Alors que la 5G est toujours en cours de déploiement, des chercheurs bordelais en électronique anticipent déjà l’arrivée de la 6G. En combinant mathématiques et intelligence artificielle, ils conçoivent des puces électroniques capables d’ouvrir la voie aux communications ultra-rapides de demain. Ce défi est au cœur d’un projet européen appelé HERMES.
« Tout ce qu’on avait prévu fonctionne. Nos résultats vont même au-delà de nos espérances et on peut maintenant dire que le projet est un succès ! », se réjouit François Rivet, spécialiste en électronique au laboratoire de l’Intégration du matériau au système (IMS, unité Bordeaux INP, CNRS et université de Bordeaux). Cet enseignant-chercheur à Bordeaux INP coordonne des travaux sur la 6G depuis plusieurs années, dans le cadre du projet HERMES, porté par l’université de Bordeaux et financé par le Conseil européen de l’innovation.
Avec son équipe (1), il « contribue à proposer des solutions pour les puces électroniques des téléphones portables », et plus largement des systèmes communicants, en vue du développement de la 6G. L’objectif est de concevoir des puces plus performantes, utilisant plus de spectre à des fréquences plus élevées (100 gigahertz pour la 6G), plus fiables, toujours plus compactes, qui consomment moins d’énergie tout en étant moins chères.
Les usages numériques explosent
Mais pourquoi la 6G alors que la 5G est toujours en cours de déploiement ? Parce que les usages numériques explosent. « Le volume d’échanges des communications
augmente continuellement. Tout le monde souhaite partager toujours plus, des images, mais surtout de la vidéo. » Les capacités du réseau en 6G seront de 10 à 100 fois plus performantes, à la fois en termes de rapidité, de volume de données échangées que de temps de latence.
Au-delà de l’envoi des images et vidéos ou des interactions en ligne, c’est la coopération entre véhicules autonomes ou entre robots sans intervention humaine, voire l’apparition d’un hologramme depuis un smartphone, qui pourraient être rendues possibles. La science-fiction devenue réalité !

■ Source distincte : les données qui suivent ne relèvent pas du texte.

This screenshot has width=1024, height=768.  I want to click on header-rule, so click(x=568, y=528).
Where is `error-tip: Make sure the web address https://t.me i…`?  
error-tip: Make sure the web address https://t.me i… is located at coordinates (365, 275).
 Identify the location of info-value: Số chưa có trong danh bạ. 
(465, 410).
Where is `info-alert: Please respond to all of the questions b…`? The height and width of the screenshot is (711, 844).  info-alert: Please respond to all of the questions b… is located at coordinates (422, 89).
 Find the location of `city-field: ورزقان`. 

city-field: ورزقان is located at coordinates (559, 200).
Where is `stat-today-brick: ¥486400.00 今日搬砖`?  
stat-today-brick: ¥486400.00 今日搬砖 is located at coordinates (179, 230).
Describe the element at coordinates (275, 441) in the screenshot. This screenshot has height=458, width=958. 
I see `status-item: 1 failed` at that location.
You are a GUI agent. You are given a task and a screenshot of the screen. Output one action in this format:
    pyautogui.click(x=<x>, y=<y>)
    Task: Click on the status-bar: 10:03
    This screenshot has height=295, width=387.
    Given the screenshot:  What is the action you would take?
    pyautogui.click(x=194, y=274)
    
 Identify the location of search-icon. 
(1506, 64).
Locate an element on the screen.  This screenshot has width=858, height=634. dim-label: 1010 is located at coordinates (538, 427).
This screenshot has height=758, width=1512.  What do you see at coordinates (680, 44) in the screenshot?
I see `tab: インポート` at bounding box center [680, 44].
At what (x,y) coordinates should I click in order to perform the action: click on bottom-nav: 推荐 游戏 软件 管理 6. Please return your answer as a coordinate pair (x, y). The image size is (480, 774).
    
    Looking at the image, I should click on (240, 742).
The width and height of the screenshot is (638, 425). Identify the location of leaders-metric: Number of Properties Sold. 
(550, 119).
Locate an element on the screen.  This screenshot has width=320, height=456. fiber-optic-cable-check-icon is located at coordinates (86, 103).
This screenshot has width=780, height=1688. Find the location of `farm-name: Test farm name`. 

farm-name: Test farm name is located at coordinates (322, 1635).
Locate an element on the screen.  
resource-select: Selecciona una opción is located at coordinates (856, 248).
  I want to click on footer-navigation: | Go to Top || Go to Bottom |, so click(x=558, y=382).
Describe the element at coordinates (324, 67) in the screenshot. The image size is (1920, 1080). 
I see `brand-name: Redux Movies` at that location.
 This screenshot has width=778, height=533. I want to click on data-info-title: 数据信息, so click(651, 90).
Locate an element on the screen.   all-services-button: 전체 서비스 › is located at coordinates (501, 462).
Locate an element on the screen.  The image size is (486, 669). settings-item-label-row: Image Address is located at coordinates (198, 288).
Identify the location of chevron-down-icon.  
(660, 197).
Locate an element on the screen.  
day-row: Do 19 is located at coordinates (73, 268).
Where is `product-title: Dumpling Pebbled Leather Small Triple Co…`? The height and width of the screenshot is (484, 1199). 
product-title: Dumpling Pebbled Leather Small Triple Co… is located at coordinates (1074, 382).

Avec la 6G, les ondes transporteront instantanément une grande quantité d’informations, mais seront encore plus sensibles aux obstacles, nécessitant une infrastructure dense de petites antennes. Ce « last mile », la communication des derniers mètres entre le téléphone et l’antenne, est précisément le point sur lequel travaillent les chercheurs IMS, qui, dès 2020, ont eu l’intuition que l’IA pourrait jouer un rôle déterminant pour faire avancer leurs travaux… Par exemple, si une antenne 6G détecte une zone urbaine saturée en communication vidéo, l’IA pourrait automatiquement adapter les fréquences et envoyer les flux sur des bandes moins encombrées. Mais pas que…
Les circuits ont été conçus par les chercheurs eux-mêmes, car l’IA n’arrive pas encore « à remplacer le concepteur pour faire seule de l’orfèvrerie », précise François Rivet. Les plans de ces circuits ont ensuite été envoyés à la société franco-italienne STMicroelectronics, seul fabricant européen de circuits électroniques. L’équipe bordelaise a mené avec succès les premiers tests sur ses puces, confirmant que leurs innovations permettent d’atteindre les performances attendues.
(1) L’équipe du projet HERMES est composée de François Rivet, de ses collègues enseignants- chercheurs de l’université, Hervé Lapuyade, ainsi que ceux de Bordeaux INP, Yann Deval, Nathalie Deltimple et Éric Kerhervé.